:: TASK DESCRIPTION ::
Rewrite the lines from the line with "coordinates (950, 284)." to the line with "This screenshot has width=1080, height=685.", changing "Describe" to "Explain" and leaving everything else as it is.

:: DATA SHOWN ::
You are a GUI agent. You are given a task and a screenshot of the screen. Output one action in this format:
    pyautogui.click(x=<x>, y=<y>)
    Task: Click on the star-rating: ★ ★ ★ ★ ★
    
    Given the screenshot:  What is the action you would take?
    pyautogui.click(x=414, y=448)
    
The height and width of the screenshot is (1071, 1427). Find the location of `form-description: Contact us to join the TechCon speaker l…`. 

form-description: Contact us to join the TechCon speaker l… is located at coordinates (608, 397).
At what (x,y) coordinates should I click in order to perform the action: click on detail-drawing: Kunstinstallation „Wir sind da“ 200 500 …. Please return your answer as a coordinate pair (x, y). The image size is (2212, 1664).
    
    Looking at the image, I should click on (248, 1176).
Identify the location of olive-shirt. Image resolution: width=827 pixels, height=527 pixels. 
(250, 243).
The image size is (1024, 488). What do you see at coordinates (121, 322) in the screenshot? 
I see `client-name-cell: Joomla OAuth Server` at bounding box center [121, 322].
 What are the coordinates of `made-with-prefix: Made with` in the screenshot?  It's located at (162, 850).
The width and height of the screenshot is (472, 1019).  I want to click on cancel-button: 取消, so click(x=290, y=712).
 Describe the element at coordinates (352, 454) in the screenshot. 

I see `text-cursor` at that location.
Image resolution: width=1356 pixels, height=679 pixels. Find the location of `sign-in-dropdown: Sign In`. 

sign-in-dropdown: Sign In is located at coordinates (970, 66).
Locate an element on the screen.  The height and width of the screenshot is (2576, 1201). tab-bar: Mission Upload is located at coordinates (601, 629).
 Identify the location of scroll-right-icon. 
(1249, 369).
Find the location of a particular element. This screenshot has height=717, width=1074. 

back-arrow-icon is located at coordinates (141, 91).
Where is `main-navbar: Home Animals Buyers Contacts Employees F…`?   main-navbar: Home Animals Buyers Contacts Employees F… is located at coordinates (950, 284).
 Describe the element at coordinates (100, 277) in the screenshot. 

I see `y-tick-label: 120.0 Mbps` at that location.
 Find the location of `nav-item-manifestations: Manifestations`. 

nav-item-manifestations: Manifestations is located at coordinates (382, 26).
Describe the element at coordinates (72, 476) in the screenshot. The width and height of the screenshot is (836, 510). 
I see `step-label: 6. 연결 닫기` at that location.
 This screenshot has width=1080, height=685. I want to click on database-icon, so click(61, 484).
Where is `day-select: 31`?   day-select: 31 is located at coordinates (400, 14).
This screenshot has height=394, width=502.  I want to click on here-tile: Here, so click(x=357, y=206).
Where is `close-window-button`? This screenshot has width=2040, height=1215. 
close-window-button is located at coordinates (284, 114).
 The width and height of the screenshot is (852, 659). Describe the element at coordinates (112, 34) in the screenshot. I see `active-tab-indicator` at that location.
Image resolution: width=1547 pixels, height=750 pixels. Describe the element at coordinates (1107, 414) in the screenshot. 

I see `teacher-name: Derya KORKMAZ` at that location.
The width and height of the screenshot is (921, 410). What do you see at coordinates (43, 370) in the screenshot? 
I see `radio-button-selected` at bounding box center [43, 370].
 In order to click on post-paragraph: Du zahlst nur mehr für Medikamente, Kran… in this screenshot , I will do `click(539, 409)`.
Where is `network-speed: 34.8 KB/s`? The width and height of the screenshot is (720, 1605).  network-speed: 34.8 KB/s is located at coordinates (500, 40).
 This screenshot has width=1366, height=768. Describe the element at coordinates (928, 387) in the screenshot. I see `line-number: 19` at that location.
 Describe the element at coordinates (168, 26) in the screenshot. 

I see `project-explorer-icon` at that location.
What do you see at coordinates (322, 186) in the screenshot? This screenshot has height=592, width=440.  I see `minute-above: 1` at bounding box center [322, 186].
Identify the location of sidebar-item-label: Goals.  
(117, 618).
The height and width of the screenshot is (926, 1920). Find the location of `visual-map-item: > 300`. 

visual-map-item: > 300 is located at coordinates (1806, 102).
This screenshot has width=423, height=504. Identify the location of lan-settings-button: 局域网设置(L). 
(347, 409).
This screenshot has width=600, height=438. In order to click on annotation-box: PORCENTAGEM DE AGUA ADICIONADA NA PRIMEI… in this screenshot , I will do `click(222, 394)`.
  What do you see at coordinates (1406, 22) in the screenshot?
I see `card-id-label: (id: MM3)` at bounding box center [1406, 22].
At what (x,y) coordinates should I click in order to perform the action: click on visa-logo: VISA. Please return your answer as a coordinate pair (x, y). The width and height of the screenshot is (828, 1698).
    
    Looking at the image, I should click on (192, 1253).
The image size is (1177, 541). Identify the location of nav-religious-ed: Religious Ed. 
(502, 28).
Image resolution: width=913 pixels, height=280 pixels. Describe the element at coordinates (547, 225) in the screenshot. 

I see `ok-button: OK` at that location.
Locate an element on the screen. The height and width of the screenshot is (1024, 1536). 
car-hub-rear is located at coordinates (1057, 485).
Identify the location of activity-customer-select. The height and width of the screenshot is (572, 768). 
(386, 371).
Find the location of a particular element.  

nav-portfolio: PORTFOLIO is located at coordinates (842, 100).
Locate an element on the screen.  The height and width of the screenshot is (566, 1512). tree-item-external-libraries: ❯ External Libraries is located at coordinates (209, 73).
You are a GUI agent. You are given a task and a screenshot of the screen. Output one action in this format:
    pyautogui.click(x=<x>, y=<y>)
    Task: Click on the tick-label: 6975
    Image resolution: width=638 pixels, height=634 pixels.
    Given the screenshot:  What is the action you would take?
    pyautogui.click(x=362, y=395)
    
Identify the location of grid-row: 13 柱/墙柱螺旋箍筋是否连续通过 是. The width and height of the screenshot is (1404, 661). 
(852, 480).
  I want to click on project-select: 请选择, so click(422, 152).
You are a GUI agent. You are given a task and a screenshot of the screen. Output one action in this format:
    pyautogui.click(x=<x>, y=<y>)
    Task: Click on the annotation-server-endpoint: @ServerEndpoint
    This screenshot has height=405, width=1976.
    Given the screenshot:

:: RESULT BELOW ::
Where is `main-navbar: Home Animals Buyers Contacts Employees F…`?   main-navbar: Home Animals Buyers Contacts Employees F… is located at coordinates (950, 284).
 Explain the element at coordinates (100, 277) in the screenshot. 

I see `y-tick-label: 120.0 Mbps` at that location.
 Find the location of `nav-item-manifestations: Manifestations`. 

nav-item-manifestations: Manifestations is located at coordinates (382, 26).
Explain the element at coordinates (72, 476) in the screenshot. The width and height of the screenshot is (836, 510). 
I see `step-label: 6. 연결 닫기` at that location.
 This screenshot has width=1080, height=685. I want to click on database-icon, so click(61, 484).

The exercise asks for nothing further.